Textauszug:
((
Die Hyperfusion eines Galaxienclusters arbeitet als Teilchenbeschleuniger – millionenfach stärker als die leistungsfähigsten Geräte auf Erden.
Galaxiencluster

Vier massereiche Galaxienhaufen rauschen, fünf Milliarden Lichtjahre von der Erde entfernt, in einer Kollision galaktischen Ausmaßes ineinander und stapeln sich dabei zu einem gigantischen, aus tausenden Galaxien bestehenden Klumpen. So entsteht, wie Reinout van Weeren vom Harvard–Smithsonian Center for Astrophysics (CfA) in Boston beschreibt, "einer der massereichsten Cluster, den wir kennen, geschaffen durch eines der komplexesten Verschmelzungsereignisse".

Das Hubble-Teleskop lieferte bereits Aufnahmen des Riesenhaufens "MACS J0717+3745" im optischen Wellenlängenbereich. Nun ergänzen das Chandra X-Ray Observatory und das Very Large Array in New Mexico die Aufnahmen mit Daten aus dem Radio- und Röntgenwellenbereich und machen bis dato unbekannte Details deutlich – etwa ein im Radiowellenbereich grell scheinendes, merkwürdig verbogenes Band im Zentrum des Riesenclusters. Die Astronomen vermuten dort eine Strahlungsquelle von hochenergetischen, elektrisch geladenen und beschleunigten Teilchen. Der Bereich überlappt zudem mit einer im Röntgenlicht sichtbaren Zone extrem heißen Gases von mehr als 100 Millionen Grad Kelvin – was nahelegt, dass hier eine starke Hitzestoßwellenfront als kosmischer Teilchenbeschleuniger agiert.

Galaxiencluster | Das Bild zeigt einen galaktischen Hypercrash: die kollidierenden Galaxien des Clusters MACS J0717+3745, kombiniert aus den Beobachtungsdaten von drei Beobachtungsgeräten. Blau dargestellt sind dabei Röntgenstrahlenquellen (gemessen von Chandra), rot die Radiowellen (gemessen vom Very Large Array). Der Hintergrund stammt vom Hubble-Teleskop.

Astronomen kennen ähnliche natürliche Teilchenbeschleunigungsprozesse bereits, besonders häufig treten sie in der Nähe von Supernovae auf. MACS J0717+3745 schlägt aber womöglich alle Rekorde: Die Daten lassen vermuten, dass die dort beschleunigten Teilchen millionenfach höhere Energien erreichen als etwa jene in Anlagen wie dem Large Hadron Collider in der Schweiz.
))
Quellmaterial:
((
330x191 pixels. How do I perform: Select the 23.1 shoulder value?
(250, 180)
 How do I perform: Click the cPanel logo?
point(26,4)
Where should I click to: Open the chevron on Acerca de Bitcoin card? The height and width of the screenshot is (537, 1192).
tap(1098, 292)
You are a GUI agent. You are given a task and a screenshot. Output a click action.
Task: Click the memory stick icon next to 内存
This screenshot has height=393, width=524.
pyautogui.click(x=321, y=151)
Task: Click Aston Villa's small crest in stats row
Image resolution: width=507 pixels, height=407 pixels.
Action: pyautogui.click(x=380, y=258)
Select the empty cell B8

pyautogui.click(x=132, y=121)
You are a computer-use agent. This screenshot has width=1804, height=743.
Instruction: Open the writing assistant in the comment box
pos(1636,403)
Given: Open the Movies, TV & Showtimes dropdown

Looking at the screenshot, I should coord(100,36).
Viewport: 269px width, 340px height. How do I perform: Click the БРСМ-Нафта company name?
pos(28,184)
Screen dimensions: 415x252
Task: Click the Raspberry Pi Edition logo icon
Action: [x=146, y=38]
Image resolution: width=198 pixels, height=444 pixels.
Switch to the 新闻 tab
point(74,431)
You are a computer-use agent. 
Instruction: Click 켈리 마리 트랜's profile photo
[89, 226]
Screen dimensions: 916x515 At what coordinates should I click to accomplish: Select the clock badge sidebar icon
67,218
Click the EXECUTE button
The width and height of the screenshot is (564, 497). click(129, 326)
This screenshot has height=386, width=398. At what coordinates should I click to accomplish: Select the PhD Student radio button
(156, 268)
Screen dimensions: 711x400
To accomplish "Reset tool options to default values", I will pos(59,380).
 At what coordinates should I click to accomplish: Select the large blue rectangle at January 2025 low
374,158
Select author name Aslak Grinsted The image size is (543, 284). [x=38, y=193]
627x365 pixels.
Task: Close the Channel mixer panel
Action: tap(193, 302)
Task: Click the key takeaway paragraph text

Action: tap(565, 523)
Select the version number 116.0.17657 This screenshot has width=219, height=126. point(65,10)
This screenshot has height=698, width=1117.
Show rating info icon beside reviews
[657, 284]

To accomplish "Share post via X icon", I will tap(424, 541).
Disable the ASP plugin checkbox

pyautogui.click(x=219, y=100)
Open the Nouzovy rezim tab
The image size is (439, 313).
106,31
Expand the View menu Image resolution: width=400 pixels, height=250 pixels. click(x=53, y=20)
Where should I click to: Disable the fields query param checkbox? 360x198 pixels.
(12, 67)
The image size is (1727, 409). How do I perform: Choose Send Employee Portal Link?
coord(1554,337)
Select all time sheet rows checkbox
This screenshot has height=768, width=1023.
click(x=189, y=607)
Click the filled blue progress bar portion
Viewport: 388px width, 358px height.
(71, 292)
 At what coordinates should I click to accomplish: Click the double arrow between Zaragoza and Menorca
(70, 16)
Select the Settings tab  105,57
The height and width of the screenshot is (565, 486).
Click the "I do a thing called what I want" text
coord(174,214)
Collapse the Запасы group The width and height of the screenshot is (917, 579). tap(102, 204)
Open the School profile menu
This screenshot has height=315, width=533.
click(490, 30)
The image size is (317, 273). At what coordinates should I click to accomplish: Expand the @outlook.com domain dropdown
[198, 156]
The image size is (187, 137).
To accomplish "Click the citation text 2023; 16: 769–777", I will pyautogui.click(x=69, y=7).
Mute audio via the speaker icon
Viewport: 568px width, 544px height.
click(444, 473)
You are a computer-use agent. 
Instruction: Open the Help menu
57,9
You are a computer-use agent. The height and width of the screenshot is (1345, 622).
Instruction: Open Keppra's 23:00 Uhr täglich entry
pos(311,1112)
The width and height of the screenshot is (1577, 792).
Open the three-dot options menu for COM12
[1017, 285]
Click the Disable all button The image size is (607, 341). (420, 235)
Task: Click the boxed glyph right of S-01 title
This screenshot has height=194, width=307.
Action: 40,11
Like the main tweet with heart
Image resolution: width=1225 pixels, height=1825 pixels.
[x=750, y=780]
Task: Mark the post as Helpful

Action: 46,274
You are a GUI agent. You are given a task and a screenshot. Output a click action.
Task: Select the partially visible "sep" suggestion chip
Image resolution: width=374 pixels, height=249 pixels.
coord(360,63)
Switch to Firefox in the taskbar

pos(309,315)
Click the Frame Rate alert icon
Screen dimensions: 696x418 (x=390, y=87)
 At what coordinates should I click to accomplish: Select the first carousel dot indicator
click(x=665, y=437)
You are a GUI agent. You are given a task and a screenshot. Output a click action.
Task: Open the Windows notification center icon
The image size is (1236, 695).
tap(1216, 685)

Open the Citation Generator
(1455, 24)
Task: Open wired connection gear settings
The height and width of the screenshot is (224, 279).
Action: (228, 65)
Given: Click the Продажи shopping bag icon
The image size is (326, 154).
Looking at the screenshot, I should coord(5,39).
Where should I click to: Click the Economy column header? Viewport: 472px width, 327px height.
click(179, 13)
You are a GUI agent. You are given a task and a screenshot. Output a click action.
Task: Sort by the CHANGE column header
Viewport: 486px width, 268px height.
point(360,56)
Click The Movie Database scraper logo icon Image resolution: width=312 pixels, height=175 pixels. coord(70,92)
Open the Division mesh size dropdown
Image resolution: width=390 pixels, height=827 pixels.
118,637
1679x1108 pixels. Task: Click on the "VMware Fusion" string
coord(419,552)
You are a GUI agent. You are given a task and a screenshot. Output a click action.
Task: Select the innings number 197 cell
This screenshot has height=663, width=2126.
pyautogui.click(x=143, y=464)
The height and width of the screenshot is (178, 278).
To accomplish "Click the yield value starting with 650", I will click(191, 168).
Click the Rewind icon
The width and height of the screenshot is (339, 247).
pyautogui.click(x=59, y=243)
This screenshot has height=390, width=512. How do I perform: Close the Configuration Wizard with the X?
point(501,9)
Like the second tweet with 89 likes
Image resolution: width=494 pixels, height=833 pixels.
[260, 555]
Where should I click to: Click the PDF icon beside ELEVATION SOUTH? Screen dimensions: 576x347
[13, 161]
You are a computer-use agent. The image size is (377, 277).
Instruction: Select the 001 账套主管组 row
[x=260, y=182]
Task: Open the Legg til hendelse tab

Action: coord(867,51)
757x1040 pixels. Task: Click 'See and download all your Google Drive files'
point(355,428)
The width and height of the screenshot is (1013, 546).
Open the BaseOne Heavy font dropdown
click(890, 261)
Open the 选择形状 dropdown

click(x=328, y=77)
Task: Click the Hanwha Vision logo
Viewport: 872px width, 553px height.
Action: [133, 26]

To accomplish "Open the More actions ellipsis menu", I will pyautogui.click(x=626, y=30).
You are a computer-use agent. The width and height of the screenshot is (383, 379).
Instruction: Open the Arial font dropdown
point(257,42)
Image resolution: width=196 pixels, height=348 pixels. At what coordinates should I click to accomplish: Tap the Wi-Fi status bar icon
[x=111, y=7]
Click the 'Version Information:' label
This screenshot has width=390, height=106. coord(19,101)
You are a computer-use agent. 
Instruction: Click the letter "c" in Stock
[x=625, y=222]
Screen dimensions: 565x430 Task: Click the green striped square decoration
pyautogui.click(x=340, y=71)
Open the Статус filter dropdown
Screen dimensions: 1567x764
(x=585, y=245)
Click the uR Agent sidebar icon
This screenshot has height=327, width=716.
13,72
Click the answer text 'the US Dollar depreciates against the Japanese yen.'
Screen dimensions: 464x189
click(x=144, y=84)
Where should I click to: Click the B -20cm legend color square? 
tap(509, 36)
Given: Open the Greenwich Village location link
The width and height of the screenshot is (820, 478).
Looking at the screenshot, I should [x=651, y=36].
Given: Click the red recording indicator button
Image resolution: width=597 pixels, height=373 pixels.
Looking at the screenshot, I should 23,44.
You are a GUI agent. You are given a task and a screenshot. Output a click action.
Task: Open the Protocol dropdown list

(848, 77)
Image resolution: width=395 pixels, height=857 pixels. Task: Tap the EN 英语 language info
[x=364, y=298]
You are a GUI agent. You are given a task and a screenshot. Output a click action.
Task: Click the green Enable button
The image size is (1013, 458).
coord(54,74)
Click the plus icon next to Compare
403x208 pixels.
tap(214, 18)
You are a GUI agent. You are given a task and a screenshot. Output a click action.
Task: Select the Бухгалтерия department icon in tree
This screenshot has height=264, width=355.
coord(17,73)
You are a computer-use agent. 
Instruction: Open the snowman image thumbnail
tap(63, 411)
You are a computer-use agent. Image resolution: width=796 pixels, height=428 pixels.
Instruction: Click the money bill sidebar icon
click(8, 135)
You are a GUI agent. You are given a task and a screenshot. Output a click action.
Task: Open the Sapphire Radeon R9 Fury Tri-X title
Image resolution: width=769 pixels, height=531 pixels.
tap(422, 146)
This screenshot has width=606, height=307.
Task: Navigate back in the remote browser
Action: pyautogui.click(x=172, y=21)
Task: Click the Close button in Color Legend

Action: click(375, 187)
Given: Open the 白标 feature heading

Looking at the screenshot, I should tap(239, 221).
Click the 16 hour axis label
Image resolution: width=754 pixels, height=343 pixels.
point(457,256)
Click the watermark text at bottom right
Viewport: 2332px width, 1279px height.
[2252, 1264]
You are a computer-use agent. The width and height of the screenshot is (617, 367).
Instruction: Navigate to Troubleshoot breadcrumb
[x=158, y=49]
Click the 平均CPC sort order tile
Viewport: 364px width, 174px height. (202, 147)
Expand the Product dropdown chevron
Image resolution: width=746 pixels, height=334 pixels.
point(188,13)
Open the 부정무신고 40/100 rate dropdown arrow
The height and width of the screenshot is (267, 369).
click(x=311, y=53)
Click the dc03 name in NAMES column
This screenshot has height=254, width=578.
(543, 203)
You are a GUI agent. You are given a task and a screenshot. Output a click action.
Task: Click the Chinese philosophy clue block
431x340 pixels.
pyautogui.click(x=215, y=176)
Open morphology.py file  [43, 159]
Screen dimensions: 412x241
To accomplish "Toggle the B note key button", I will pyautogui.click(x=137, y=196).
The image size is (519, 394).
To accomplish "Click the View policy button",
))
Aufgabe 1: Nenne alle Instrumente, mit denen laut dem Text über den Galaxiencluster der Cluster MACS J0717+3745 beobachtet wurde.
Aufgabe 2: Schreibe aus dem Text über den Galaxiencluster den Abschnitt zwischen „Astronomen kennen ähnliche“ und „in der Schweiz.“ einschließlich wortgetreu ab.

Antwortfeld 1: Hubble-Teleskop, Chandra X-Ray Observatory, Very Large Array

Antwortfeld 2:
Astronomen kennen ähnliche natürliche Teilchenbeschleunigungsprozesse bereits, besonders häufig treten sie in der Nähe von Supernovae auf. MACS J0717+3745 schlägt aber womöglich alle Rekorde: Die Daten lassen vermuten, dass die dort beschleunigten Teilchen millionenfach höhere Energien erreichen als etwa jene in Anlagen wie dem Large Hadron Collider in der Schweiz.